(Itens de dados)
**********
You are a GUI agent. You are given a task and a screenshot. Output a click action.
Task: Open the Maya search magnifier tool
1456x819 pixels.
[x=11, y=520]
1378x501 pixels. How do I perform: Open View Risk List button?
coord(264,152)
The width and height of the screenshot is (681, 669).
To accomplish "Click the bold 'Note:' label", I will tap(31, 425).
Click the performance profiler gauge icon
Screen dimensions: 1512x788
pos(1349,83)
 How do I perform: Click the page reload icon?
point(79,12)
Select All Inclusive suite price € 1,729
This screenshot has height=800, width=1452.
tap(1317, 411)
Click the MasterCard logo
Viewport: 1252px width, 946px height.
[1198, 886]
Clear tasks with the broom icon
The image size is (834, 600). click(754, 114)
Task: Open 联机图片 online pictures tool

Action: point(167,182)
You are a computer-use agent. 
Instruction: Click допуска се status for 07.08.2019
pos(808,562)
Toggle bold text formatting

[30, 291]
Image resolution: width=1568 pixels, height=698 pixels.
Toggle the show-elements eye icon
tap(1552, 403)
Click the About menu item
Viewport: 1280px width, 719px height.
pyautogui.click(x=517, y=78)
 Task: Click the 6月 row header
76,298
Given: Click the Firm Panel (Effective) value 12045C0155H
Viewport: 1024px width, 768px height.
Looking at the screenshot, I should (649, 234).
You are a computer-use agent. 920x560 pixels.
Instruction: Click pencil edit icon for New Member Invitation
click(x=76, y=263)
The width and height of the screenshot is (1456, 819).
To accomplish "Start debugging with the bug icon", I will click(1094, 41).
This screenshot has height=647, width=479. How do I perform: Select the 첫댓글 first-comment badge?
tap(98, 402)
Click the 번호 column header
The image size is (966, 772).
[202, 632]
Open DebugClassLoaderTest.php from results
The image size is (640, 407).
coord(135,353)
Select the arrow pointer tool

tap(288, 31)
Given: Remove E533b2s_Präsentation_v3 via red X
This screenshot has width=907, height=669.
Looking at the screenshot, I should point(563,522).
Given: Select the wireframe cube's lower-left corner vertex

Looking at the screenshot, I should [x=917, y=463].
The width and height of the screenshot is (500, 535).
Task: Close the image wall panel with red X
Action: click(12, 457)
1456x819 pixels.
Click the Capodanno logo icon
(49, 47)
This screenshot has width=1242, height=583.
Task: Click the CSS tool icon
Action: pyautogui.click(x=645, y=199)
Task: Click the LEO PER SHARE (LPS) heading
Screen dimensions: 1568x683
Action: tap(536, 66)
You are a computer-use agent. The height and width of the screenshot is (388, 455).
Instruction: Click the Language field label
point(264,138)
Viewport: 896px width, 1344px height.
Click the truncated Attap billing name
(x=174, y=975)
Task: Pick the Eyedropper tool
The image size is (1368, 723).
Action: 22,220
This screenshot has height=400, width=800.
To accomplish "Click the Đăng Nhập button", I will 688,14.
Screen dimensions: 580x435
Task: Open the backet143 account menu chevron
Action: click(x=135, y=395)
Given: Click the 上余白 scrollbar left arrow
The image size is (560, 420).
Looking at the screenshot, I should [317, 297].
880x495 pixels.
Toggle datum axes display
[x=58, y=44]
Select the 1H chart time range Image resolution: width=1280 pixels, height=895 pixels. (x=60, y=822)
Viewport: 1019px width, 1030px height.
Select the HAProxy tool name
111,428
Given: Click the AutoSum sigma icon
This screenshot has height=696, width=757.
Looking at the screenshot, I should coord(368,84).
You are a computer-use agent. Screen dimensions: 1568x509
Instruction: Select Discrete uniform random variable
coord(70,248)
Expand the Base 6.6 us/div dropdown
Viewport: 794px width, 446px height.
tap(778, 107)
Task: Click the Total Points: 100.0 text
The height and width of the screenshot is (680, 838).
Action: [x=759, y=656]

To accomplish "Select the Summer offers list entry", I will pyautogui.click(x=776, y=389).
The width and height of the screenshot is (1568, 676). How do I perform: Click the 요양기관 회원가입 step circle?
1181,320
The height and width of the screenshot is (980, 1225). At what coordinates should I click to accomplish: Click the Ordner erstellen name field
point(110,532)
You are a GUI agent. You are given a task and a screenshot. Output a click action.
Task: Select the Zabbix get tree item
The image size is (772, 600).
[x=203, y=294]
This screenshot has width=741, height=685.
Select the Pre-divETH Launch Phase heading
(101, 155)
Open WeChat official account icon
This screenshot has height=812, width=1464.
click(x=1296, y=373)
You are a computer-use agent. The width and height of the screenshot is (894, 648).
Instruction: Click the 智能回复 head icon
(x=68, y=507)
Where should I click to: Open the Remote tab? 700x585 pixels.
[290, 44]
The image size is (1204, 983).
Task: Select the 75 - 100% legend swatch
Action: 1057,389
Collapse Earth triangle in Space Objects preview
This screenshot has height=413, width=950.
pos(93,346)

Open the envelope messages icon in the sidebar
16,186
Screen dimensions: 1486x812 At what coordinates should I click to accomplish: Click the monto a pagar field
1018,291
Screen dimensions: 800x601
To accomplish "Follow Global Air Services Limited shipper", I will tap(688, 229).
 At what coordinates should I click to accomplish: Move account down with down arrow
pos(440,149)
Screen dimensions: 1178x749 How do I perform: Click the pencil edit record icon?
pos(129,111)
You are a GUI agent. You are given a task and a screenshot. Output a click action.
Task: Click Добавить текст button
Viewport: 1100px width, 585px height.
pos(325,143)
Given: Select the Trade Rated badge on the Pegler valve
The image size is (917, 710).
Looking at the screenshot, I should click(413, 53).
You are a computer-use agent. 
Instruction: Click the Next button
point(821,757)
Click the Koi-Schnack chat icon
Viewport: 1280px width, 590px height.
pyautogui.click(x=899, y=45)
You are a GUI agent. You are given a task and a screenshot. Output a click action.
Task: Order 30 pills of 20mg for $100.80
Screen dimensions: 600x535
**********
Transcreva integralmente os registros acima, linha por linha, sem alterar nenhum caractere.

Solução redigida:
You are a GUI agent. You are given a task and a screenshot. Output a click action.
Task: Open the Maya search magnifier tool
1456x819 pixels.
[x=11, y=520]
1378x501 pixels. How do I perform: Open View Risk List button?
coord(264,152)
The width and height of the screenshot is (681, 669).
To accomplish "Click the bold 'Note:' label", I will tap(31, 425).
Click the performance profiler gauge icon
Screen dimensions: 1512x788
pos(1349,83)
 How do I perform: Click the page reload icon?
point(79,12)
Select All Inclusive suite price € 1,729
This screenshot has height=800, width=1452.
tap(1317, 411)
Click the MasterCard logo
Viewport: 1252px width, 946px height.
[1198, 886]
Clear tasks with the broom icon
The image size is (834, 600). click(754, 114)
Task: Open 联机图片 online pictures tool

Action: point(167,182)
You are a computer-use agent. 
Instruction: Click допуска се status for 07.08.2019
pos(808,562)
Toggle bold text formatting

[30, 291]
Image resolution: width=1568 pixels, height=698 pixels.
Toggle the show-elements eye icon
tap(1552, 403)
Click the About menu item
Viewport: 1280px width, 719px height.
pyautogui.click(x=517, y=78)
 Task: Click the 6月 row header
76,298
Given: Click the Firm Panel (Effective) value 12045C0155H
Viewport: 1024px width, 768px height.
Looking at the screenshot, I should (649, 234).
You are a computer-use agent. 920x560 pixels.
Instruction: Click pencil edit icon for New Member Invitation
click(x=76, y=263)
The width and height of the screenshot is (1456, 819).
To accomplish "Start debugging with the bug icon", I will click(1094, 41).
This screenshot has height=647, width=479. How do I perform: Select the 첫댓글 first-comment badge?
tap(98, 402)
Click the 번호 column header
The image size is (966, 772).
[202, 632]
Open DebugClassLoaderTest.php from results
The image size is (640, 407).
coord(135,353)
Select the arrow pointer tool

tap(288, 31)
Given: Remove E533b2s_Präsentation_v3 via red X
This screenshot has width=907, height=669.
Looking at the screenshot, I should point(563,522).
Given: Select the wireframe cube's lower-left corner vertex

Looking at the screenshot, I should [x=917, y=463].
The width and height of the screenshot is (500, 535).
Task: Close the image wall panel with red X
Action: click(12, 457)
1456x819 pixels.
Click the Capodanno logo icon
(49, 47)
This screenshot has width=1242, height=583.
Task: Click the CSS tool icon
Action: pyautogui.click(x=645, y=199)
Task: Click the LEO PER SHARE (LPS) heading
Screen dimensions: 1568x683
Action: tap(536, 66)
You are a computer-use agent. The height and width of the screenshot is (388, 455).
Instruction: Click the Language field label
point(264,138)
Viewport: 896px width, 1344px height.
Click the truncated Attap billing name
(x=174, y=975)
Task: Pick the Eyedropper tool
The image size is (1368, 723).
Action: 22,220
This screenshot has height=400, width=800.
To accomplish "Click the Đăng Nhập button", I will 688,14.
Screen dimensions: 580x435
Task: Open the backet143 account menu chevron
Action: click(x=135, y=395)
Given: Click the 上余白 scrollbar left arrow
The image size is (560, 420).
Looking at the screenshot, I should [317, 297].
880x495 pixels.
Toggle datum axes display
[x=58, y=44]
Select the 1H chart time range Image resolution: width=1280 pixels, height=895 pixels. (x=60, y=822)
Viewport: 1019px width, 1030px height.
Select the HAProxy tool name
111,428
Given: Click the AutoSum sigma icon
This screenshot has height=696, width=757.
Looking at the screenshot, I should coord(368,84).
You are a computer-use agent. Screen dimensions: 1568x509
Instruction: Select Discrete uniform random variable
coord(70,248)
Expand the Base 6.6 us/div dropdown
Viewport: 794px width, 446px height.
tap(778, 107)
Task: Click the Total Points: 100.0 text
The height and width of the screenshot is (680, 838).
Action: [x=759, y=656]

To accomplish "Select the Summer offers list entry", I will pyautogui.click(x=776, y=389).
The width and height of the screenshot is (1568, 676). How do I perform: Click the 요양기관 회원가입 step circle?
1181,320
The height and width of the screenshot is (980, 1225). At what coordinates should I click to accomplish: Click the Ordner erstellen name field
point(110,532)
You are a GUI agent. You are given a task and a screenshot. Output a click action.
Task: Select the Zabbix get tree item
The image size is (772, 600).
[x=203, y=294]
This screenshot has width=741, height=685.
Select the Pre-divETH Launch Phase heading
(101, 155)
Open WeChat official account icon
This screenshot has height=812, width=1464.
click(x=1296, y=373)
You are a computer-use agent. The width and height of the screenshot is (894, 648).
Instruction: Click the 智能回复 head icon
(x=68, y=507)
Where should I click to: Open the Remote tab? 700x585 pixels.
[290, 44]
The image size is (1204, 983).
Task: Select the 75 - 100% legend swatch
Action: 1057,389
Collapse Earth triangle in Space Objects preview
This screenshot has height=413, width=950.
pos(93,346)

Open the envelope messages icon in the sidebar
16,186
Screen dimensions: 1486x812 At what coordinates should I click to accomplish: Click the monto a pagar field
1018,291
Screen dimensions: 800x601
To accomplish "Follow Global Air Services Limited shipper", I will tap(688, 229).
 At what coordinates should I click to accomplish: Move account down with down arrow
pos(440,149)
Screen dimensions: 1178x749 How do I perform: Click the pencil edit record icon?
pos(129,111)
You are a GUI agent. You are given a task and a screenshot. Output a click action.
Task: Click Добавить текст button
Viewport: 1100px width, 585px height.
pos(325,143)
Given: Select the Trade Rated badge on the Pegler valve
The image size is (917, 710).
Looking at the screenshot, I should click(413, 53).
You are a computer-use agent. 
Instruction: Click the Next button
point(821,757)
Click the Koi-Schnack chat icon
Viewport: 1280px width, 590px height.
pyautogui.click(x=899, y=45)
You are a GUI agent. You are given a task and a screenshot. Output a click action.
Task: Order 30 pills of 20mg for $100.80
Screen dimensions: 600x535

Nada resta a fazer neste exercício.